⟨

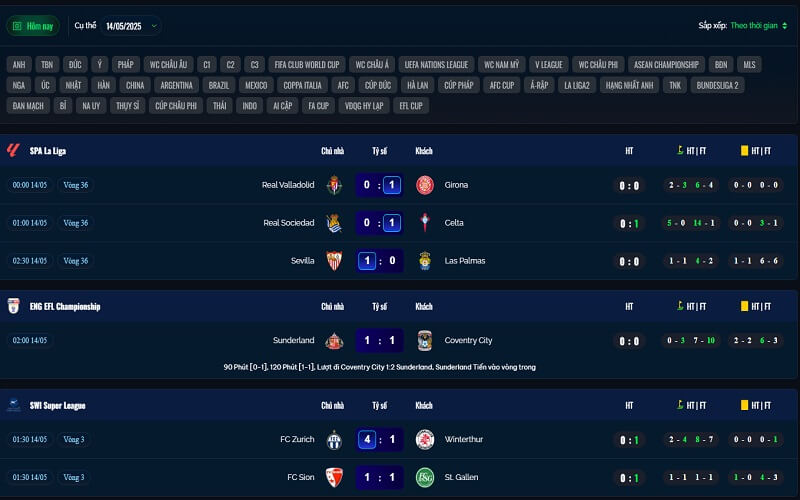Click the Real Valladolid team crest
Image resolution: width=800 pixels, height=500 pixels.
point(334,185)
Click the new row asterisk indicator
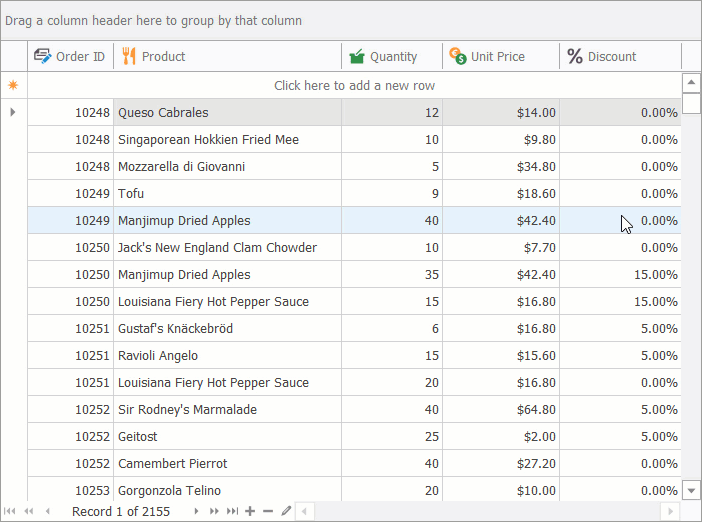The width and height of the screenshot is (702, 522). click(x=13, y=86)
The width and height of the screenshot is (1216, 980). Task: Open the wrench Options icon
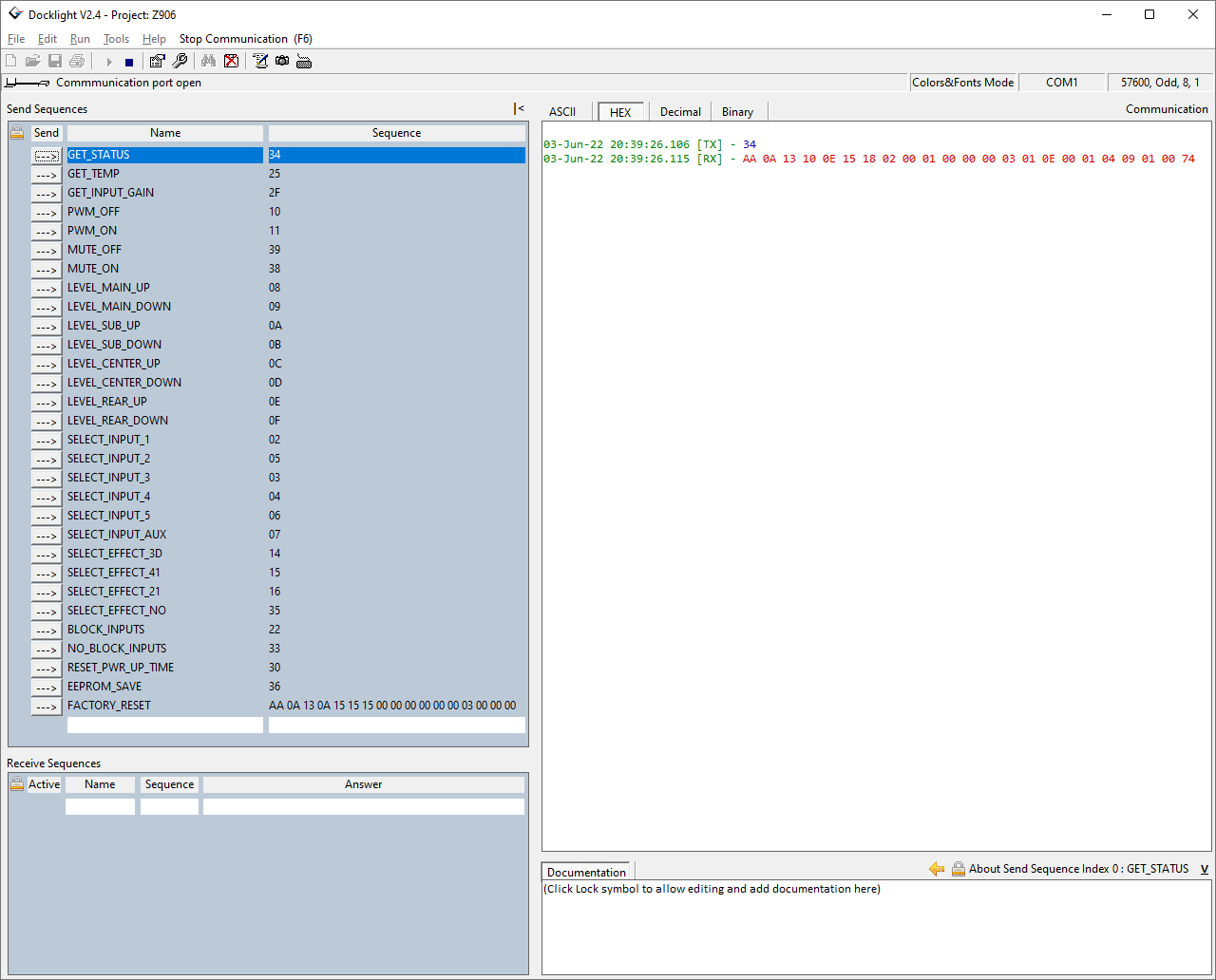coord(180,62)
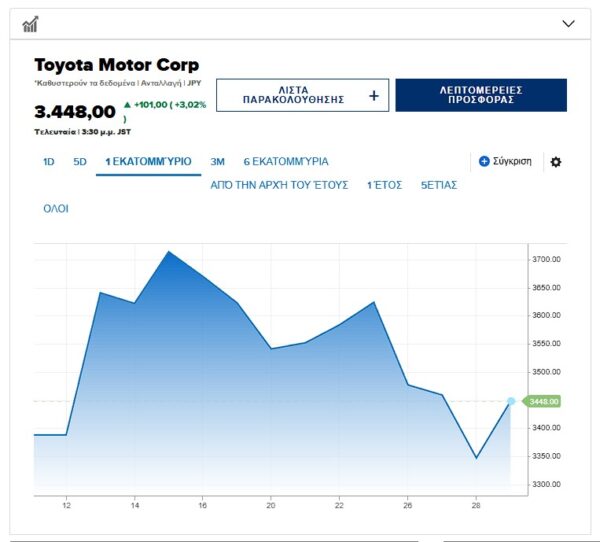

⟩

> **WORK TASK**
Here the lines from the one containing "Click the new row asterisk indicator" through the end of the material are to be copied exactly, with the pictures omitted.

> **RESPONSE TO THIS EXERCISE**
Click the new row asterisk indicator
The width and height of the screenshot is (702, 522). click(x=13, y=86)
The width and height of the screenshot is (1216, 980). Task: Open the wrench Options icon
coord(180,62)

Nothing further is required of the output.